When should you bypass your safety system?
How can it be considered "good engineering practice" to bypass your SIS during critical times with your process? See diagrams.
Although most facilities embrace ANSI/ISA 84.00.01-2004 (IEC 61511) and the safety life cycle (SLC) as the way to comply with regulatory requirements (e.g., OSHA 1910.119), there are specific instances when most operations deviate from the standard. These are during start-ups, shutdowns, and process transitions. Processes with adequately designed safety instrumented functions (SIF) that are validated to well-developed safety requirement specifications (SRS) are commonly—although momentarily—idled, and instead are practically replaced by a team of operators, managers, and specialized personnel. Bypassing, inhibiting, or masking is a common practice during these plant conditions. In these cases, the safety instrumented system (SIS) is temporarily replaced by humans in calculated and intensely watched conditions.
Why does this happen, and is it a good idea? What are the underlying assumptions that lead to this practice?
Permissive sequencing and ISA 84
There has been widespread adoption of functional safety concepts in process industries as a way to deal with process risks and to control safe operation. In particular, the S-84.00.01 - 2004 (IEC 61511 Mod.) standard has become recognized as a fundamental definition of how to implement concepts of a SLC and design of SISs for process industries. However, implementations have been constrained to steady-state protection functions and rarely applied to sequencing, either during start-up, shutdown, or dynamic transitions. Sequencing has almost always been left to a manual procedure and operator’s discretion.
Start-ups, shutdowns, and transitions have always been considered the most dangerous period for operations in process plants. If that is the case, what is the reasoning behind the suspension of safety systems during those periods, and is that reasoning justified? Moreover, do improvements in technology offer new ways to address some of the assumptions about permissive sequencing?
Armed with a full set of steady-state operating conditions and a list of process constraints, the SIS is designed to offer a layer of protection above the basic process control system (BPCS) and the operations team. While designed to protect the process at steady-state conditions, getting to the steady state typically involves a permissive sequence. Bypassing, inhibiting, or masking is a common practice during these plant conditions; in these cases the SIS is temporarily suspended.

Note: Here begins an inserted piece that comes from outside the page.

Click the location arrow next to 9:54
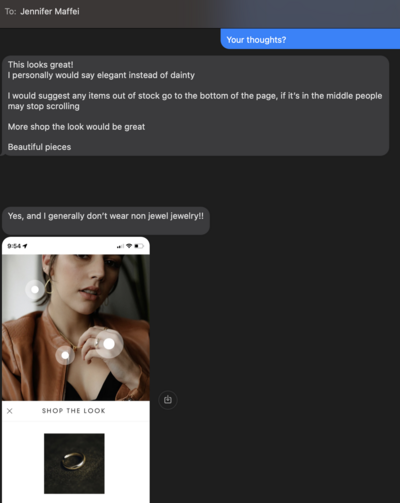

In order to understand the reasons behind such a limiting practice on the use of safety systems, we must first understand what is involved in the implementation of a permissive sequence. Permissive sequences have three general characteristics:
- A time dependency that must be considered
- Changing variable thresholds or limits, and
- Interlocks that vary or may need to be inhibited or overridden.
Assumptions for suspension
There are five key assumptions that are used to explain and justify suspending SIFs during process transitions:
- Processes start-ups and transitions are infrequent and of short duration compared to steady-state operation. Therefore, SIFs can be suspended and start-up carried out manually with a written procedure under the supervision of a start-up manager.
- There is a lack of similarity between different processes. This makes prescriptive standards impossible and best practices difficult. Therefore, it seems acceptable to manage them manually under tailored conditions.
- There is a lack of similarity between a process-transition operation and steady-state operation. Safety systems are therefore designed to operate under steady-state conditions where the majority of the operating time occurs. SIS designers would have to create an entirely new and conflicting SIS to manage process transitions.
- The process transition operation is more affected by operational subjectivity and procedures than steady-state operation, which suggests a question: how long an interlock should be bypassed? Therefore, automating process transitions requires strong plant operations input in the development process.
- Because the transition is sequential and dynamic, timing of process steps and interlock changes are critical. These are difficult to validate and verify without both detailed operational knowledge and adequate (proper) simulation routines.
While these assumptions may seem valid at first glance and are certainly expedient, let’s make a closer examination of each, point by point, in light of fundamental process safety concepts proves otherwise.
1. Process transitions are infrequent and of short duration. — Process transitions represent the most volatile time for the process. Variables can change significantly, and the basic process control system (BPCS) may not be capable or tuned to handle such process movements. This is a dangerous time to leave it all in the operators’ hands because of the amount of other things they are required to monitor and execute. The complexity of a transition process (timing, changing thresholds) requires the operators’ full attention. Asking them to provide an additional safety protection layer on top of that focus will increase the level of risk and can be dangerous.
Human factors are recognized as severe limitations to the dependability of risk-reduction factors. A layer of protection must be dependable and auditable. Neither of these characteristics would seem to apply to a bypass situation. During process transitions, variables are changing rapidly and protection thresholds are also subject to change. It is not the time to depend on a less reliable protection layer.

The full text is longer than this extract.